Das zweite Männerpaar ist dann nicht über, sondern unter ihm, zwei Penner auf der Straße, die sich zunächst einfach über ihn lustig machen, indem sie vorgeben, mit einem schon wieder aus der Zeit gefallenen Telefon, dessen Kabel ins Nichts läuft, die Polizei zu rufen, dann aber auch dazu übergehen, ihn mit Kraftausdrücken zu traktieren. Man würde den Film wohl zu ernst nehmen, wenn man fragen würde, ob Schwule und sozial Benachteiligte einfach so sind, es geht eben nur darum, dass er die im Exploitationkino ja immer vorherrschende Tendenz, dass die Menschen nicht sonderlich freundlich oder hilfsbereit sind – man kann für dieses Kino mehr oder minder verallgemeinern, was Jacques Rievette in denkwürdigen Worten über die Filme Paul Verhoevens sagte: „Es geht ums Überleben in einer Welt, die von Arschlöchern bevölkert wird“ – auf die Spitze zu treiben. Es geht dabei aber, und dafür ist es dann doch wieder bedeutend, dass die Arschlöcher hier schwul und obdachlos sind, wiederum nur darum, zu provozieren. Das will auch gute Exploitation, aber sie will, das ist wohl der maßgebliche Unterschied zu schlechter Exploitation, mehr als das.
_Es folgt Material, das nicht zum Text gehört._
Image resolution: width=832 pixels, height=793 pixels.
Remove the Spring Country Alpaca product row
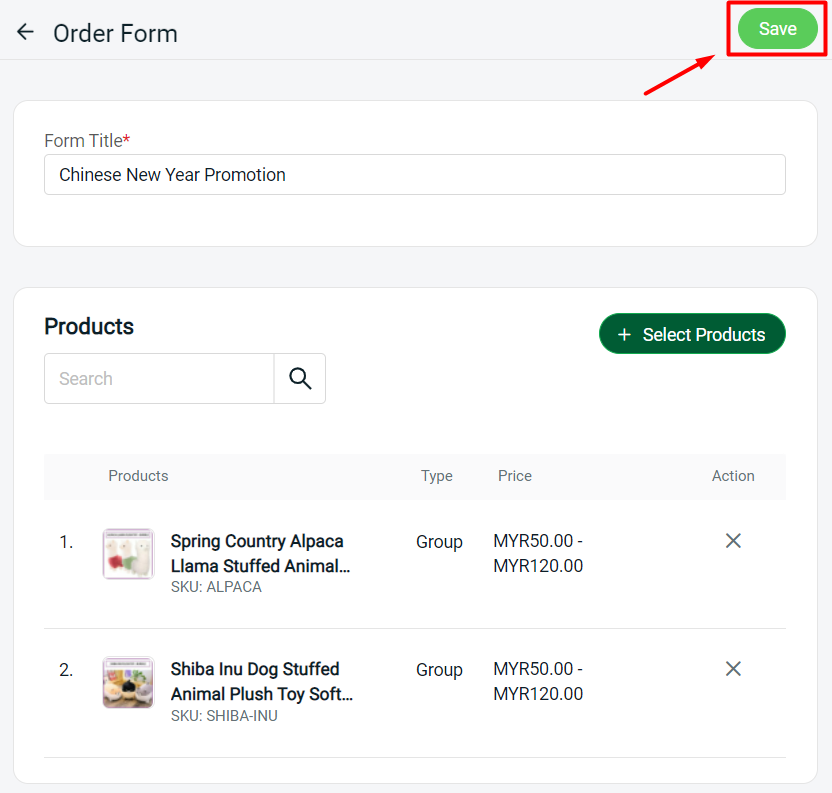click(733, 541)
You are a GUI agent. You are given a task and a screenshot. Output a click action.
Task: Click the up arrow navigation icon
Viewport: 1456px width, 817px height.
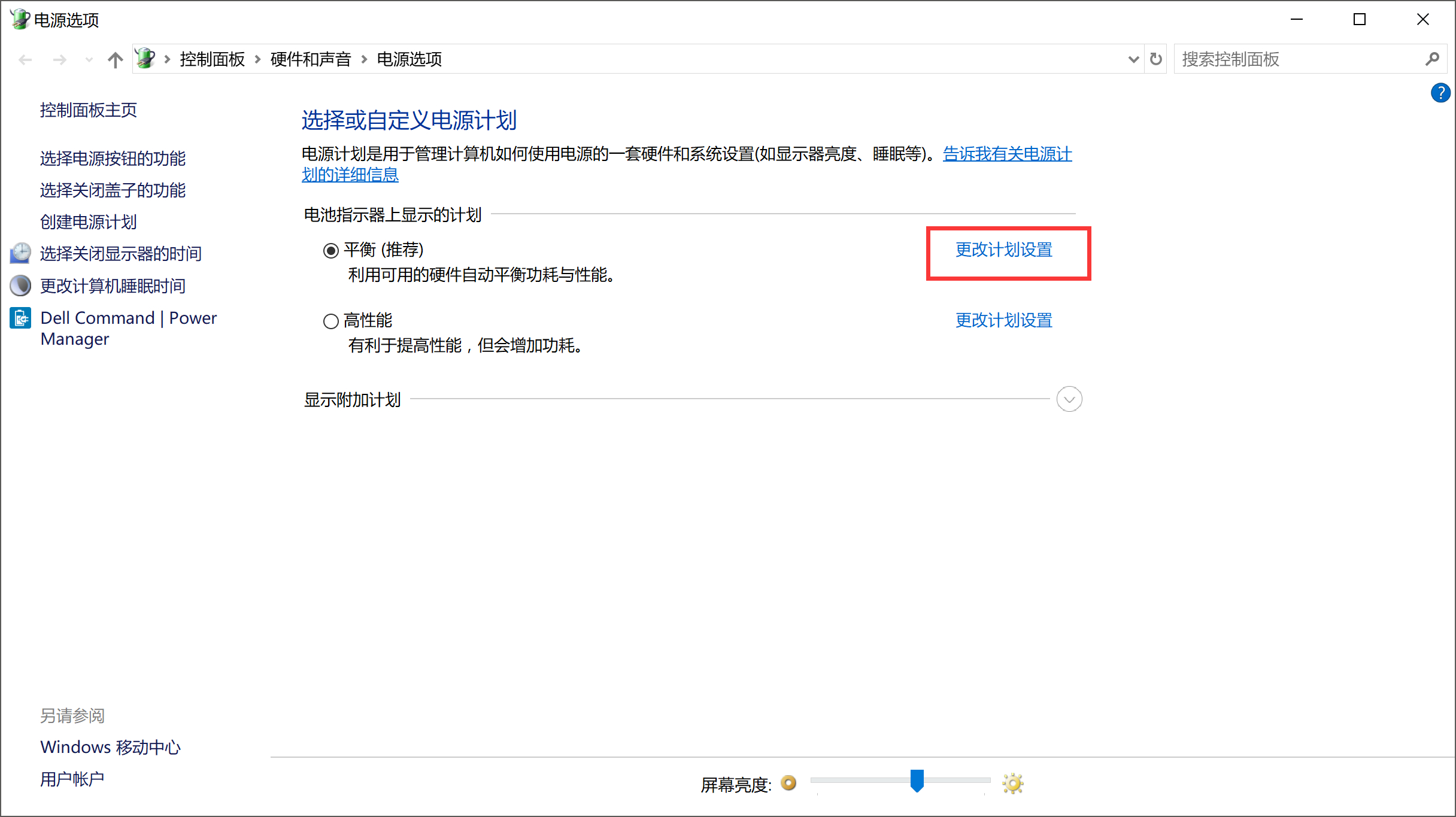115,59
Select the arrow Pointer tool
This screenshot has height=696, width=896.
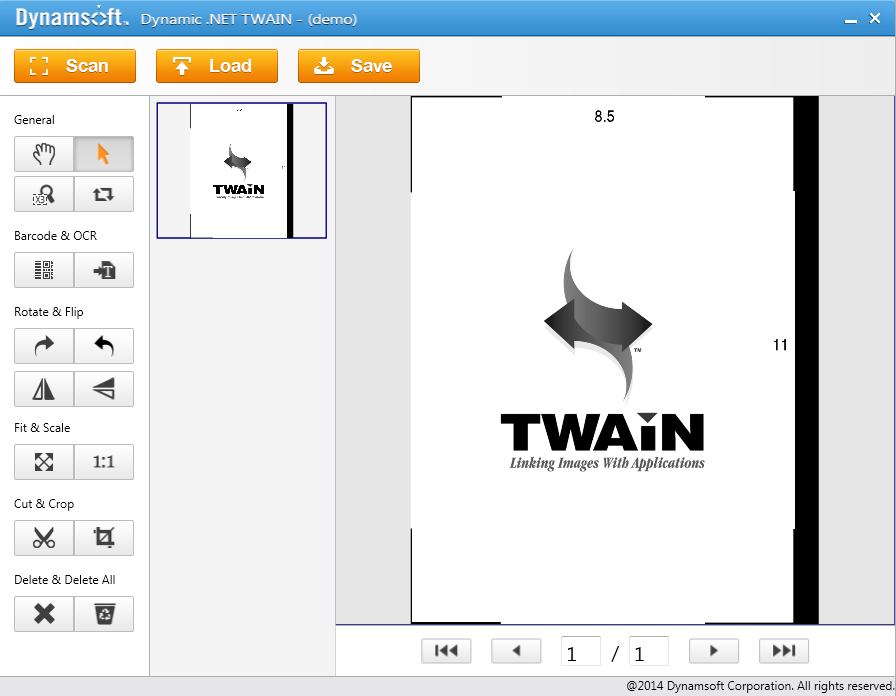(x=104, y=154)
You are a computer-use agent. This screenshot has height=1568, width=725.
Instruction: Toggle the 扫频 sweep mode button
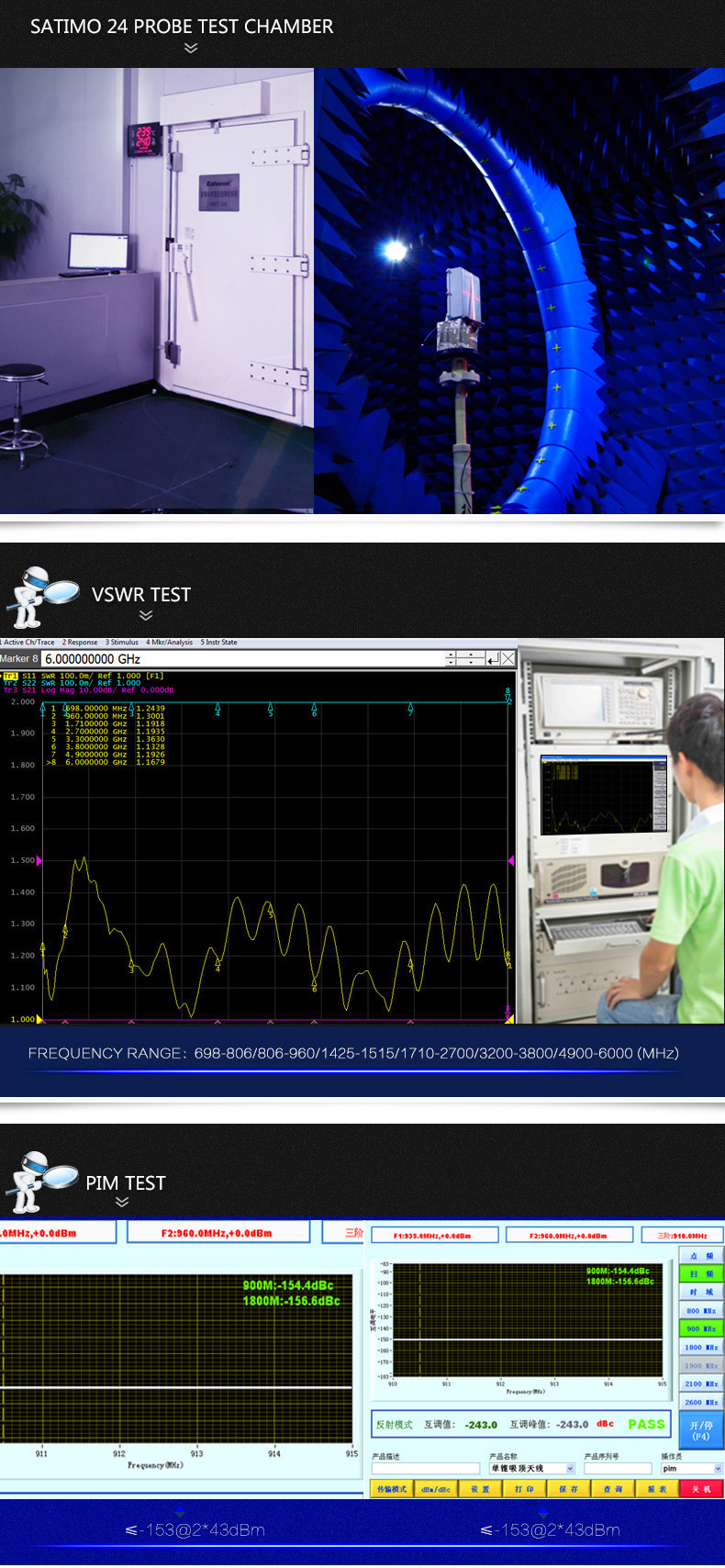pos(701,1273)
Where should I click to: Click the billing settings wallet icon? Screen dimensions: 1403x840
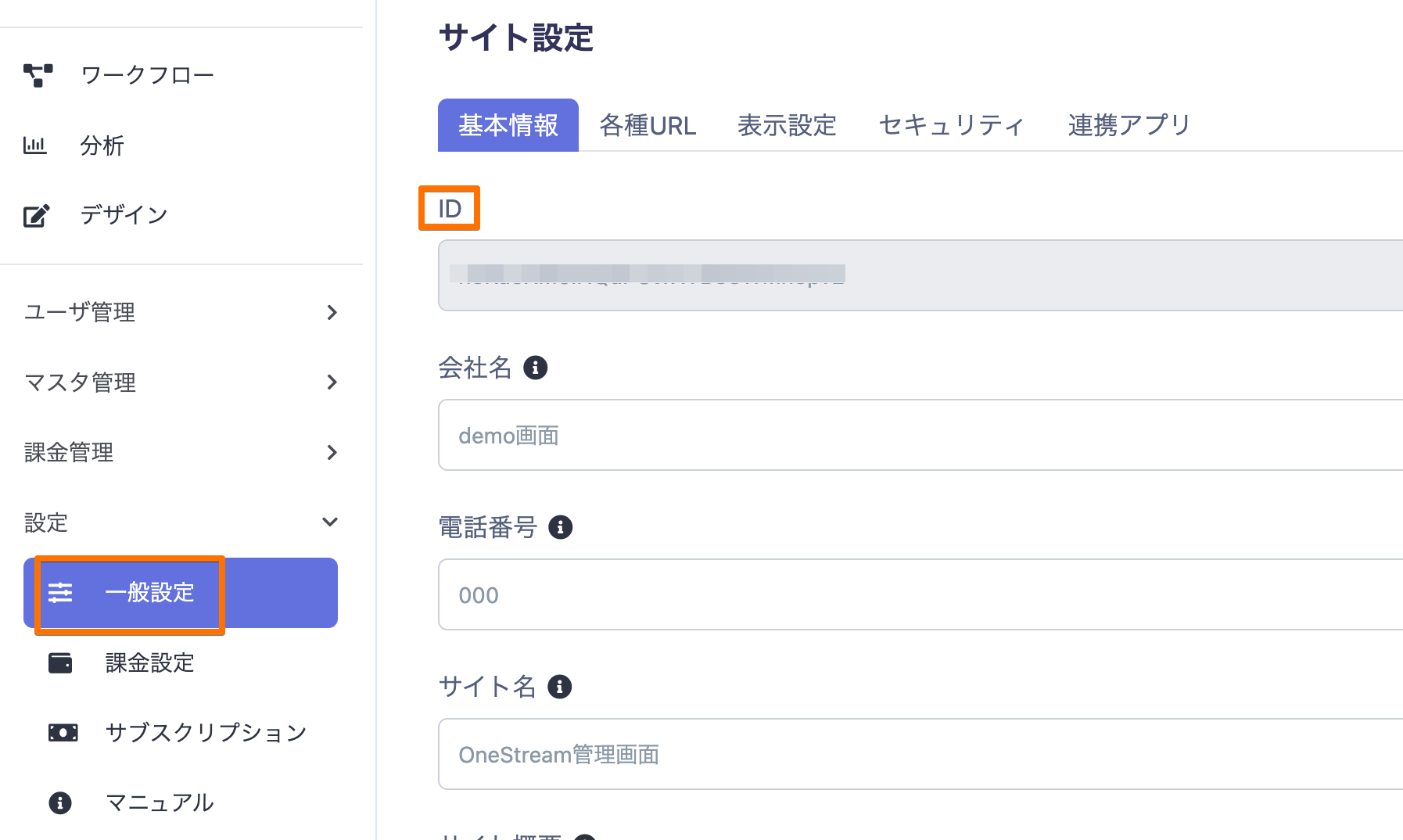pyautogui.click(x=60, y=663)
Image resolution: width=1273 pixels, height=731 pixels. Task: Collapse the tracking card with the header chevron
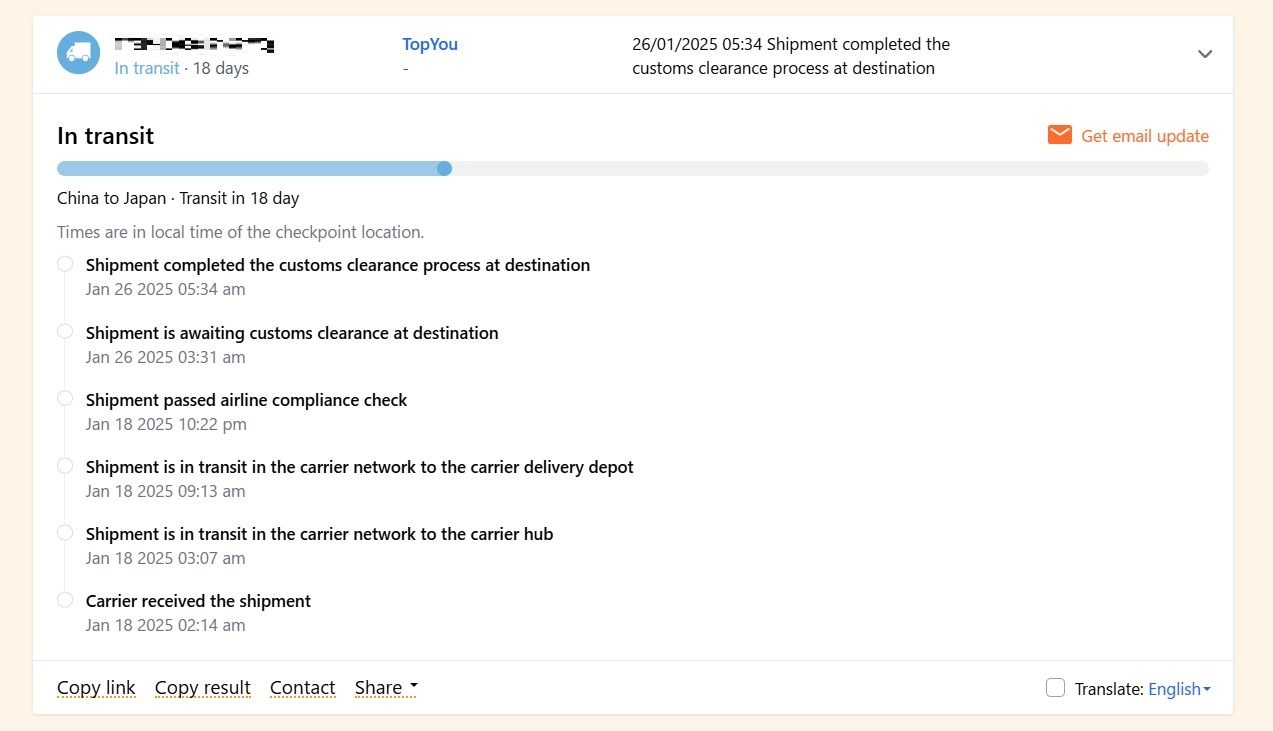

So geht das weiter. Ohne zu verraten, wie genau (der Film ist über weite Strecken so eigenartig, dass es einen Gutteil seines Reizes ausmacht, dass man keine Ahnung hat, wo das noch hinführen soll), sei doch so viel gesagt: Ein Kind wird geboren werden. An der Kinotür beim Screening auf dem diesjährigen Fantasy Filmfest wurden übrigens Kotztüten verteilt und auch wenn sie wohl niemand im Saal tatsächlich benutzt hat, saut der Film dann im Finale so sehr rum, dass es auch hartgesottenen Genrefans etwas flau im Magen werden kann. Am Ende sind der ganze Film, die Wohnung, die Figuren und Telefone imprägniert mit Kotze, Blut, Scheidensekret und wohl noch anderen Körperflüssigkeiten, von deren Existenz wir zuvor wahrscheinlich nicht mal ahnten. In der vor Dreck geradezu starrenden Wohnung, in der der Großteil des Films spielt, befinden wir uns wohl im Inneren eines Körpers, in der dunklen und schleimigen Höhle, in der wir wohnen. Man darf wohl, den Themen von Geburt et al entsprechend, davon ausgehen, dass es sich um einen Mutterleib handelt.
Und nun? Tja, ich war gebannt, hab mich geekelt, bin mir bewusst geworden, dass das Leben und sein Zyklus, dass Geburt und Tod und alles, was zwischen ihnen liegt, verdammt schmerzhaft sein können (was immerhin eine Erkenntnis ist, wenn auch keine sonderlich neue) und habe mich im Endeffekt dann aber doch nur gefragt: Was soll der Scheiß?